具体的な制度について、一覧にまとめました。
授業料減免制度について
授業料減免は、各大学等が上限額まで授業料等の減免を実施します。減免に要する費用を公費から支出します。
大学については、入学金約30万円弱、授業料は約50万円~70万円が減免されます。
(国公立)
入学金・授業料ともに、省令で規定されている国立の学校種ごとの標準額までを減免。
(私立)
入学金については、私立の入学金の平均額までを減免。授業料については、国立大学の標準額に、各学校種の私立大学の平均授業料を踏まえた額と国立大学の標準額と差額の2分の1を加算した額までを減免。
給付型奨学金の支給の拡充について
給付型奨学金は、日本学生支援機構が各学生に支給します。
(国公立)
大学・短期大学・専門学校 自宅生:約35万円、自宅外生:約80万円
(私立)
大学・短期大学・専門学校 自宅生:約46万円、自宅外生:約91万円
高等教育無償化制度の要件について
このように、消費税が増税される財源を利用して、住民税非課税世帯(それに準じる世帯も含む)を対象に、経済負担を軽減し、学修機会を設けることを主な目的としています。
今までは、金銭的余裕がないからと高等教育を受けるという選択肢を選べなかった方も進学意欲があればそのチャンスが生まれます。

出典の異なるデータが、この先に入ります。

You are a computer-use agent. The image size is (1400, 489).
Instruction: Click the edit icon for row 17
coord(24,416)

ただし、消費税という国の税金を財源とする以上、支給される支援対象者や、支援を行う大学等について、支給するに値するかどうかについて厳格にされることになります。
支援対象者の要件(個人要件)について
【学業・人物に係る要件】
・支援措置の目的は、支援を受けた学生が大学等でしっかり学んだうえで、社会で自立し、活躍できるようになること。進学前の明確な進路意識と強い学びの意欲や進学後の十分な学習状況をしっかりと見極めた上で学生に対して支援を行う。

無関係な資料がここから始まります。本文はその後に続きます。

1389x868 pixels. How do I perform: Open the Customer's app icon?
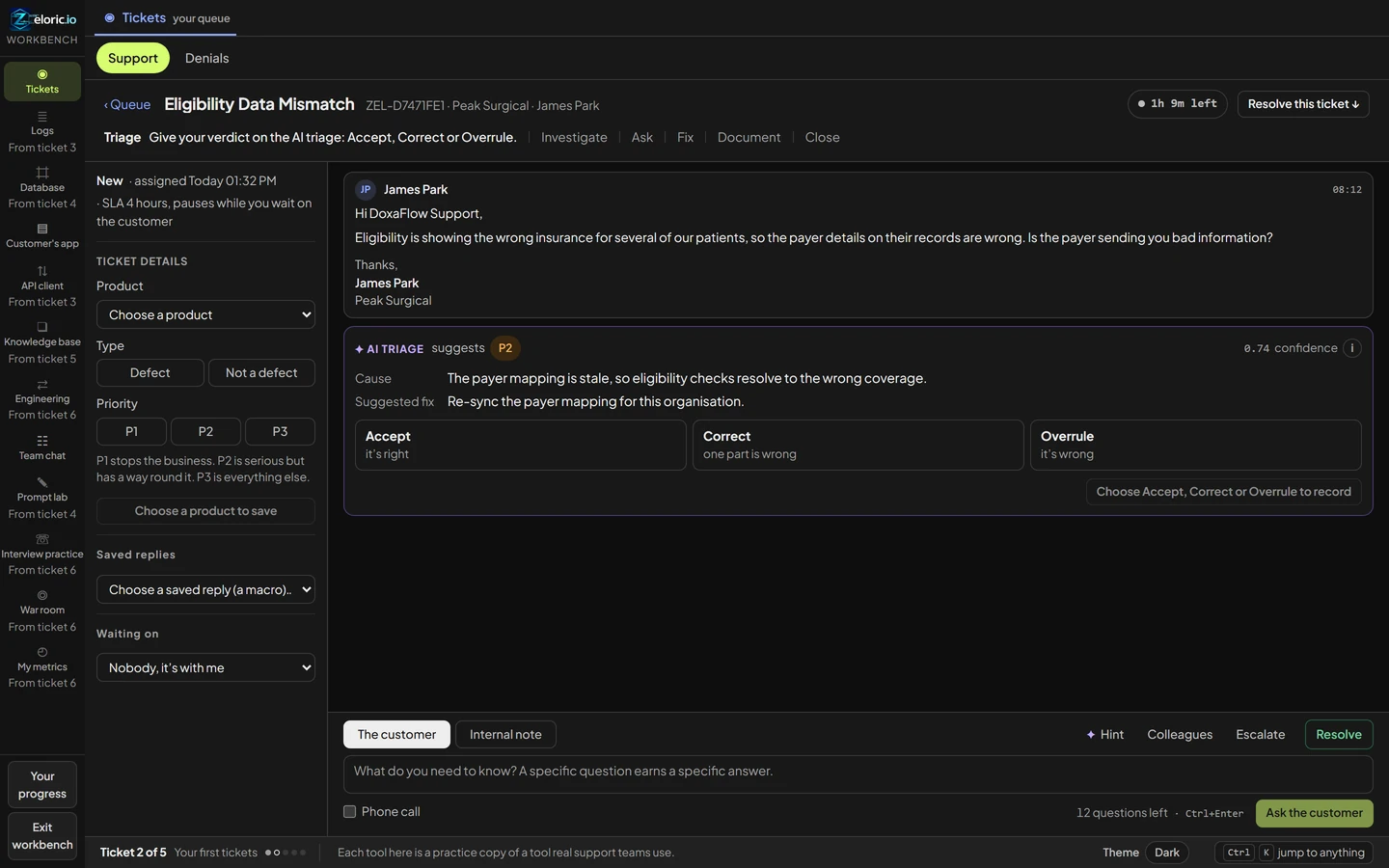42,229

・高等学校在学時の成績だけで否定的な判断をせず、高校等が、レポートの提出や面談時により本人の学習意欲や進学目的等を確認。
・大学等への進学後は、その学習状況について厳しい要件を課し、これに満たない場合には支援を打ち切ることとする。
その他の主な条件
・日本国籍、法定特別永住者、永住者又は永住の意思が認められる定住者であること
・保有する資産が一定の水準を超えていないこと
大学等の要件(機関要件)について
大学等での勉学が職業に結びつくことにより格差の固定化を防ぎ、支援を受けた学生が大学等でしっかりと学んだ上で、社会で自立し、活躍できるようになるという、今回の支援措置の目的を踏まえ、対象を学問追求と実践的教育のバランスが取れている大学等とするため、大学等に一定の要件を求めるとあります。
<一定の要件とは>
1. 実務経験のある教員による授業科目が標準単位数(4年制大学の場合、124単位)の1割以上配置されていること。
2.法人の「理事」に産業界等の外部人材を複数任命していること
3. 授業計画(シラバス)の作成、GPAなどの成績評価の客観的指標の設定、卒業の認定に関する方針の策定などにより、厳格かつ適正な成績管理を実施・公表していること。
4. 法令に則り、貸借対照表、損益計算書その他の財務諸表等の情報や、定員充足状況や進学・就職の状況など教育活動に係る情報を開示していること
まとめ
高等教育無償化制度については、経済的な格差に関わらず進学のチャンスを設けるためのもので、大学に行きたくてもいけない世帯にとっては、とてもありがいたい制度となります。
しかし、私大連(一般社団法人日本私立大学連盟)からは、私立大学の「特性」や「自主性」を損なう懸念についても提言しています。実務家教員や外部理事の割合による支援対象校の要件は、この政策の本来の目的に関係ない基準の導入と訴えています。
これらの政策が貴重な税金を財源にしていることから、しっかりとしたルール作るが必須だと思いますが、今後も動向に注目していく必要がありそうです。